Yasir Al-Rumayyan, the governor of the Public Investment Fund and a former target of a federal antitrust case brought by the PGA Tour, will now be on the PGA Tour board of directors and the chairman of the new business venture involving the three tours. This has angered some players who feel betrayed, while top players have yet to comment due to the lack of information about the merger.
LIV Golf was funded by the Saudi Arabia sovereign wealth fund as part of Crown Prince Mohammed bin Salman’s initiative called “Vision 2030” to diversify and reduce dependence on oil.

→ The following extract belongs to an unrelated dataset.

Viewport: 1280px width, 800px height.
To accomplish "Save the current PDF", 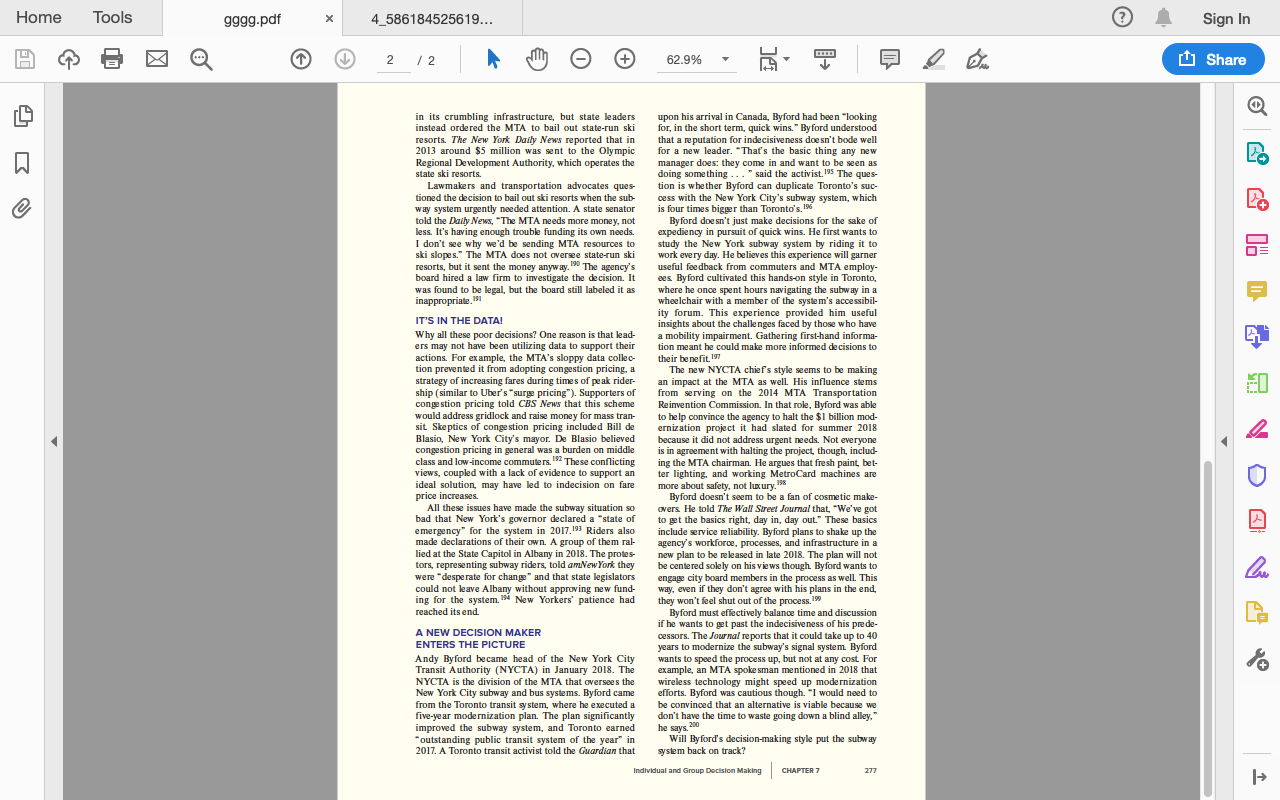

However, the move has been criticized as an attempt to use sports investments to gloss over human rights abuses, such as the 2018 killing of Washington Post journalist Jamal Khashoggi. LIV Golf caused a great divide in golf, as the players who defected were not allowed to play on the PGA Tour, and it’s led to accusations of “sportswashing.”
The PGA Tour, which has undergone several changes over the years, including the addition of 13 “elevated events” with $20 million purses, will have a majority stake in the new company. PGA Tour Commissioner Jay Monahan refused to meet with the Saudi Golf group for two years, but due to a meeting arranged by PGA Tour board member Jimmy Dunne, Monahan, along with European Tour CEO Keith Pelley and Al-Rumayyan began working out an agreement. Monahan realized LIV Golf had a lot of funds and decided that it was best for everyone to come together, given the tension between the leagues.

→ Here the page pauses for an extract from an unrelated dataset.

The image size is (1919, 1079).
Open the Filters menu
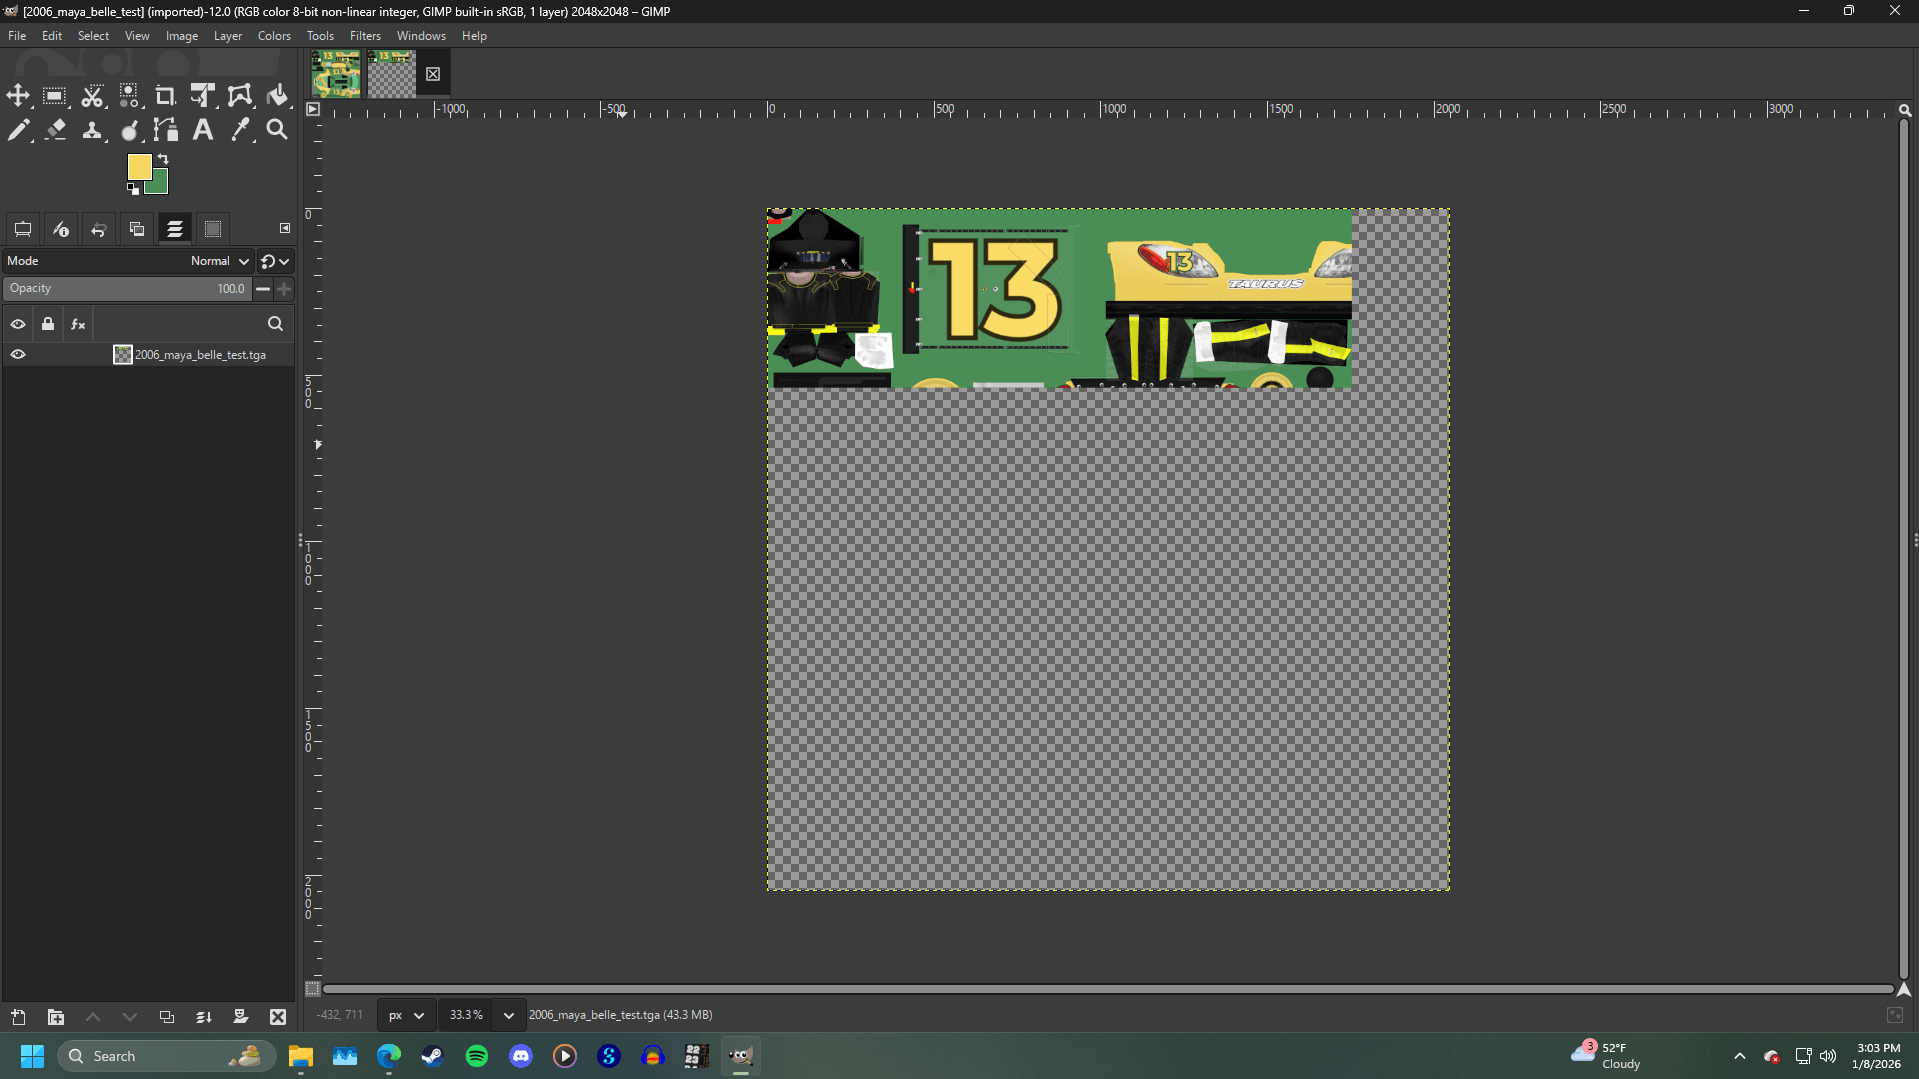tap(365, 36)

The new commercial company will have Al-Rumayyan as the chairman and Monahan as the CEO. The PGA Tour policy board will add Al-Rumayyan, and then it will either add another player or remove one of the spots that belong to the corporate world. As for fans, it will still be the same logo and the same tour.
Although LIV Golf will finish its second season this year as planned, it is unclear where the LIV Golf defectors, including Phil Mickelson and Dustin Johnson, who were suspended by the PGA Tour after joining LIV Golf, will play next year. Monahan says officials will conduct a thorough evaluation of how to integrate team golf into the PGA Tour, but it is unlikely that players can play both sides.